The Vision iNext employs what BMW calls “shy tech,” which means hiding the impressive technology but keeping it all within reach. Beneath the rear bench with its 1960s-style green upholstery, which resembles Don Draper’s office furniture, is a matrix of sensors and fiber optics that respond to touch, handwriting, or anything BMW thinks you’ll want to trace onto a seat. Doodle a music note with your pinky, and the pattern illuminates through the fabric; the car might then play Bon Jovi. Swipe with a few fingers to crank up “It’s My Life,” that classic hit that BMW passengers in the previous century had to buy in a store. The driver or passenger can operate the twin displays sticking out of the dash by rubbing the herringbone wood on the center console as if it were a touchpad. Or anyone can say, “Hey, BMW,” and talk to the car’s voice-activated concierge, which was out of the office when BMW executives tried to demonstrate it during the car’s debut in New York. That brand-new feature, known as Intelligent Personal Assistant, joins BMW’s existing Gesture Control, which (sometimes) responds to midair finger jabs to control stereo and phone-call tasks.
BMW also demonstrated Intelligent Beam, a miniature video projector with motion sensing, by flipping through the pages of a blank book.

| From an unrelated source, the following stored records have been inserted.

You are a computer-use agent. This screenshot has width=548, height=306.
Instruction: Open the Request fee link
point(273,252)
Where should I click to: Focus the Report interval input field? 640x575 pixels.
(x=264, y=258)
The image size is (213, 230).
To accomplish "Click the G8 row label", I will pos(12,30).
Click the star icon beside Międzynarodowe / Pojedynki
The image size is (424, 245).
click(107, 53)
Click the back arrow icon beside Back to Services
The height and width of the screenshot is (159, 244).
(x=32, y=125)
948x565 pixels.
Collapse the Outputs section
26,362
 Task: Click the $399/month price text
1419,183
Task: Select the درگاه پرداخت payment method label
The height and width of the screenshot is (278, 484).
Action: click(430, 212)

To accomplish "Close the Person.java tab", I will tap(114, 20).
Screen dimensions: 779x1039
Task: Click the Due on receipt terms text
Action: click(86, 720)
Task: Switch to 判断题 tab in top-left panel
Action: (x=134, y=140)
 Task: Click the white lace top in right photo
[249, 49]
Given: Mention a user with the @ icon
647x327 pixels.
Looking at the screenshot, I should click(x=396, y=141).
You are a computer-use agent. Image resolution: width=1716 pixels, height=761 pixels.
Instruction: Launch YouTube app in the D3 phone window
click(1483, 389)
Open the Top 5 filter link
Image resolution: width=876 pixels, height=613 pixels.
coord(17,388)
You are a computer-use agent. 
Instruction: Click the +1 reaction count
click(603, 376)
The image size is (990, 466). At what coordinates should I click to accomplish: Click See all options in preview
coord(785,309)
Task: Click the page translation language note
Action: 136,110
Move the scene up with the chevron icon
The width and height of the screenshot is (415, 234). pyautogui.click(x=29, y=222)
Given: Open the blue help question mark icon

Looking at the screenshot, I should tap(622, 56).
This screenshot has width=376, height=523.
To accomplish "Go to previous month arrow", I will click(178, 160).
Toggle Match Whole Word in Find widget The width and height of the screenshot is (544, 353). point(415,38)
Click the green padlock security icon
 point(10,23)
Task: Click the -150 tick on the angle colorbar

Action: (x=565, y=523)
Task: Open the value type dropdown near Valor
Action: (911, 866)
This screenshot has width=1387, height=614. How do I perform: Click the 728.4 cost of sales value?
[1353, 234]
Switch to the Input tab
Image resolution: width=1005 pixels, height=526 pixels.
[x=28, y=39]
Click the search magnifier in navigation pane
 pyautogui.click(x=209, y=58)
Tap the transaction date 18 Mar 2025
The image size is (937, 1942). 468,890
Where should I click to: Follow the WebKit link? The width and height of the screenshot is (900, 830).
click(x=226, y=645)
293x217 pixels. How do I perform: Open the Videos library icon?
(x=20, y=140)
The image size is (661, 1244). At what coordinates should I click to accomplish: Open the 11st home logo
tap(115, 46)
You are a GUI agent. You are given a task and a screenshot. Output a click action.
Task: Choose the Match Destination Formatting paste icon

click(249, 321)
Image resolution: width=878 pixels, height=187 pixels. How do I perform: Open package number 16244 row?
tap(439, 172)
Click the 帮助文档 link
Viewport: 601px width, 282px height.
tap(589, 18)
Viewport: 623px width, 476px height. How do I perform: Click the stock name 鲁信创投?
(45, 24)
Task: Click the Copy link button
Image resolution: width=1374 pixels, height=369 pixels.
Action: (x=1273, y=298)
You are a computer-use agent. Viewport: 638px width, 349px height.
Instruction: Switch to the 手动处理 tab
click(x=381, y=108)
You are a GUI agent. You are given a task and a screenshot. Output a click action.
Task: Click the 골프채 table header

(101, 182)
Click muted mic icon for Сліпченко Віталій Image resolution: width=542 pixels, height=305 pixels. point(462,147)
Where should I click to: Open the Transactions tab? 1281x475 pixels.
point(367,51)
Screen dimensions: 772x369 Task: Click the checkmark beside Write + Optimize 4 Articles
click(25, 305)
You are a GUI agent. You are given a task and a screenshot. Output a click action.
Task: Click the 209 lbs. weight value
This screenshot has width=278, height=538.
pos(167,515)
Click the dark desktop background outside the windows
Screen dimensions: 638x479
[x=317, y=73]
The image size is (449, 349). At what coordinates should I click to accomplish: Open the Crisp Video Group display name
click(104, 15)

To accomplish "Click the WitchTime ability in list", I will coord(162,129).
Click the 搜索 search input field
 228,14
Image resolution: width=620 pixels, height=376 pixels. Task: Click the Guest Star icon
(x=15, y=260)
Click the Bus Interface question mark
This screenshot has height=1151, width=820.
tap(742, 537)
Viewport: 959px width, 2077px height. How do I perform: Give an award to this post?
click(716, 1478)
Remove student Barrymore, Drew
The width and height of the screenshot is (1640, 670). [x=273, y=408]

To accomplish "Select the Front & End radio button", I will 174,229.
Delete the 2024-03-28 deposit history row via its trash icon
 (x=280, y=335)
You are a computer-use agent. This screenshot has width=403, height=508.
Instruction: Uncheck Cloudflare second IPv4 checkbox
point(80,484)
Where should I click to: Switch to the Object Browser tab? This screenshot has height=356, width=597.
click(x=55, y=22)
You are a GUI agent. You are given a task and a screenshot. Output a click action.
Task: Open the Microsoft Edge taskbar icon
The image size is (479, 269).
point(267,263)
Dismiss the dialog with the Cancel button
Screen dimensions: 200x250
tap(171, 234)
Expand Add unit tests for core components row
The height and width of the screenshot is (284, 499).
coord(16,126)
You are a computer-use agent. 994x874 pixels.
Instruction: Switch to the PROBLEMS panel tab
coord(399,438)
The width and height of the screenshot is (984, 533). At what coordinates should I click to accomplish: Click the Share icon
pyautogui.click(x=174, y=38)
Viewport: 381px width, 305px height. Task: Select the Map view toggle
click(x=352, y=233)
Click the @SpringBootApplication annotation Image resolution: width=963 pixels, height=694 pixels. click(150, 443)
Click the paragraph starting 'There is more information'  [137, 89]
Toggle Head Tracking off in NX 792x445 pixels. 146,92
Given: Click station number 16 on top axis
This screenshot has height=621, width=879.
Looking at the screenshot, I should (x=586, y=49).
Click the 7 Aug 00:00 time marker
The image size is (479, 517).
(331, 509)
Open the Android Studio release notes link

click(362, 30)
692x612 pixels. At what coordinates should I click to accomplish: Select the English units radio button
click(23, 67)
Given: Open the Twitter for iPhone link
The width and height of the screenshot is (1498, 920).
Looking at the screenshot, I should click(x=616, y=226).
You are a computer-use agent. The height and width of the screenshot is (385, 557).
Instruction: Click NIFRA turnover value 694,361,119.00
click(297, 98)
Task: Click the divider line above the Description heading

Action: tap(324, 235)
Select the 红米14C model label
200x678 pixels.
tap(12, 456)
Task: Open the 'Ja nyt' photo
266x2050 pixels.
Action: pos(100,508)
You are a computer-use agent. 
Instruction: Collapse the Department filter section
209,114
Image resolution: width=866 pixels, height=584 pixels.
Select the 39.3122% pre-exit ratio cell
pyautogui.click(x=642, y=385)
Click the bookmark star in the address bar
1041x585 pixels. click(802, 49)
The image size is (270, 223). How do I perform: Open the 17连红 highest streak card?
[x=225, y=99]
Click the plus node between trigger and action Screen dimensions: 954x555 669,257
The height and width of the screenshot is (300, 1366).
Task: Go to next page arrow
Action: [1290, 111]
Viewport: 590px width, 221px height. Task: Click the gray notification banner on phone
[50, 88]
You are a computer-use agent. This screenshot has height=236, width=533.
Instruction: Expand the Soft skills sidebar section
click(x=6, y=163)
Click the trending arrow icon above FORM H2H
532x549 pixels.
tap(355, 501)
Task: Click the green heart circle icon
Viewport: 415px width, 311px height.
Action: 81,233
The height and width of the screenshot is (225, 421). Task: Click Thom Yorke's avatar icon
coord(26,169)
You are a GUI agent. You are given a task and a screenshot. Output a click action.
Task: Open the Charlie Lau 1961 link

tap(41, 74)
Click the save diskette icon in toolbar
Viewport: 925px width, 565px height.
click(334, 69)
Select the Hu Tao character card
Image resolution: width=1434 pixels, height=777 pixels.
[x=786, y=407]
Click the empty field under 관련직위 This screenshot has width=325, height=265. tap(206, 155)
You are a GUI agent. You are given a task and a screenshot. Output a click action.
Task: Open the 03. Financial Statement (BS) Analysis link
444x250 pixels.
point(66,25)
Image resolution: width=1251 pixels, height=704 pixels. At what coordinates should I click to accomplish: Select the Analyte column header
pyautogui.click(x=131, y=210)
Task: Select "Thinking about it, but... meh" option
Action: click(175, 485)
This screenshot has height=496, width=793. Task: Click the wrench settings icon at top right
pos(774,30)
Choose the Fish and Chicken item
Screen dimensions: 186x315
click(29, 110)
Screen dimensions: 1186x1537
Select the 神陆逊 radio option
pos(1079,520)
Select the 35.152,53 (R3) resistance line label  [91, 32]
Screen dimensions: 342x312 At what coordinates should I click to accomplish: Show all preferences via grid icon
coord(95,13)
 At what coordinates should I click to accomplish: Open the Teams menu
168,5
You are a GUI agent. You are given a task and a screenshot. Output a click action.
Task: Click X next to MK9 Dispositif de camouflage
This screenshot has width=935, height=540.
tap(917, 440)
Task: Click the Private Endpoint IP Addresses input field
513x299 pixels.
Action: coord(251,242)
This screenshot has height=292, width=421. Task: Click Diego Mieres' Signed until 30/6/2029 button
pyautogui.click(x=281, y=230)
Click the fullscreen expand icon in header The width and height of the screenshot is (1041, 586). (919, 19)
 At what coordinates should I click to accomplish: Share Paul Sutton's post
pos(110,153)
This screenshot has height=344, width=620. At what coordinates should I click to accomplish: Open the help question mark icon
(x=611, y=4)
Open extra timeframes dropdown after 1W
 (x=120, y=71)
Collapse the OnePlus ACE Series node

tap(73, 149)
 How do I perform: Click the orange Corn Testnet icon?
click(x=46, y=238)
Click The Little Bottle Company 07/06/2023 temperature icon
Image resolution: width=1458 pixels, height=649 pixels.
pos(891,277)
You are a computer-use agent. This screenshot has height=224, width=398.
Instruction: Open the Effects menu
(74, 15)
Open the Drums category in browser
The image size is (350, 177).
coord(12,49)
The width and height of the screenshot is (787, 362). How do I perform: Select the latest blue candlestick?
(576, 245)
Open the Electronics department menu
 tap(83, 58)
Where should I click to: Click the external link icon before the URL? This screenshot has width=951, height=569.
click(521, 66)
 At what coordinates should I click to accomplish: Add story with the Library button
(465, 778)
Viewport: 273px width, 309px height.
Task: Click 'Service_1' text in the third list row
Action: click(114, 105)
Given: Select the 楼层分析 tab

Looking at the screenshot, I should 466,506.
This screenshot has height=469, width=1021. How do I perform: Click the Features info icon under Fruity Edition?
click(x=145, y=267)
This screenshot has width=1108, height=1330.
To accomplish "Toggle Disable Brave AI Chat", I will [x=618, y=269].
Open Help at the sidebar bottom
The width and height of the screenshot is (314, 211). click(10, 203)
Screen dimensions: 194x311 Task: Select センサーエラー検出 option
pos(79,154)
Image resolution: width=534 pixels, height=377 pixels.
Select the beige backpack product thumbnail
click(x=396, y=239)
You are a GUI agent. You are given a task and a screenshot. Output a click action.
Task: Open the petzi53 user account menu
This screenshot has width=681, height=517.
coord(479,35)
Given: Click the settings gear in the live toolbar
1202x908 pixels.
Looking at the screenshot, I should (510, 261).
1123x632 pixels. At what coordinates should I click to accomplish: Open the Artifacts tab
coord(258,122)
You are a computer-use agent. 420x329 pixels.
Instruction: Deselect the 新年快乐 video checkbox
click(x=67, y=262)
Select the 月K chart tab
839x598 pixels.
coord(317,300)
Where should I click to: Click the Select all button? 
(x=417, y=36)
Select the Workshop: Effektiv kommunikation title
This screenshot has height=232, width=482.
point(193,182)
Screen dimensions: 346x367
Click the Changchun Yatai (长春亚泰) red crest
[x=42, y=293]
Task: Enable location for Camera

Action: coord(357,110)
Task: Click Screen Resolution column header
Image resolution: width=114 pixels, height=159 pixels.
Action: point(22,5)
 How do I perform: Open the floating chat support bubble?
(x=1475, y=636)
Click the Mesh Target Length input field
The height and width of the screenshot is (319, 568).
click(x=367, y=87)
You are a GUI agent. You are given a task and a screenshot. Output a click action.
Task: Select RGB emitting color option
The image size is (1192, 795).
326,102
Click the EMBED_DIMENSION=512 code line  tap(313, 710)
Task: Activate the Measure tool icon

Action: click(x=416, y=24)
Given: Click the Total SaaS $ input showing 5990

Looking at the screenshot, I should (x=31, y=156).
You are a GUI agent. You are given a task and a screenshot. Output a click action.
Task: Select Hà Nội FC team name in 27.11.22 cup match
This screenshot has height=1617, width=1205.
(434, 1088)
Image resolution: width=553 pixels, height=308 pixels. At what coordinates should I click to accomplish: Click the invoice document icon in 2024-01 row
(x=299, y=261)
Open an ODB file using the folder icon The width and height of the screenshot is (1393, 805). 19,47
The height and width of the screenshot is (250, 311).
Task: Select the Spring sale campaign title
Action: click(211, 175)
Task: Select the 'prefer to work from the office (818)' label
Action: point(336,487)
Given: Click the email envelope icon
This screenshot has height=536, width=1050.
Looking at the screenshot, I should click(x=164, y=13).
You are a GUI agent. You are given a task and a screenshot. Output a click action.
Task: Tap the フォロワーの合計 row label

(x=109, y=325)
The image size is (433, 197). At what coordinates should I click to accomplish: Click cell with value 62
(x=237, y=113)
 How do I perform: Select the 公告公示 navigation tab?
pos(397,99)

As video and images filled the pages to their edges, we watched a BMW designer pinch and zoom with his fingers and then flip the page for new content. Imagine a printed magazine like Car and Driver animating in your hands. Imagine reading this article without peering into a backlit screen.
There are other technologies-for instance, the steering wheel and pedals collapse when you press the BMW roundel-that aren’t as eye-popping as the mechanized dashboard in BMW’s Vision Next 100 concept from 2016. But physical details, including bucket seats with headrests that bend backward, the illuminated crystal in the center console, and the exposed carbon-fiber sill, are at least eye candy.
Outside, the Vision iNext resembles a compact crossover with the bonus of the most elongated snout BMW has made since the 303 of 1933, its first car with the now iconic twin kidneys. Behind the elaborate texture of these modern kidneys are all manner of self-driving sensors. The squinting LEDs pay the least homage to BMW’s traditional quad headlights, but if you start squinting, you’ll swear the copper paint surrounding them is changing colors. That’s no illusion, as the roof and rear quarters actually blend into a rose gold toward the curved tailgate and the illuminated diffuser beneath it.
When prodded about the iNext’s performance, BMW R&D chief Klaus Fröhlich said it would be capable of 373 miles of range, could reach 60 mph in less than four seconds, and would be the best in its class. After all, Fröhlich pointed out, it is a BMW. The company says a real car based on this concept will arrive in 2021, with whatever autonomous features it can legally use by that time. It’s certainly not the sleek, fender-flexing sedan that the Next 100 concept was. But if the only thing that transfers to production is X3 owners rubbing their seats while saying “Hey, BMW,” then the iNext may have fulfilled its destiny.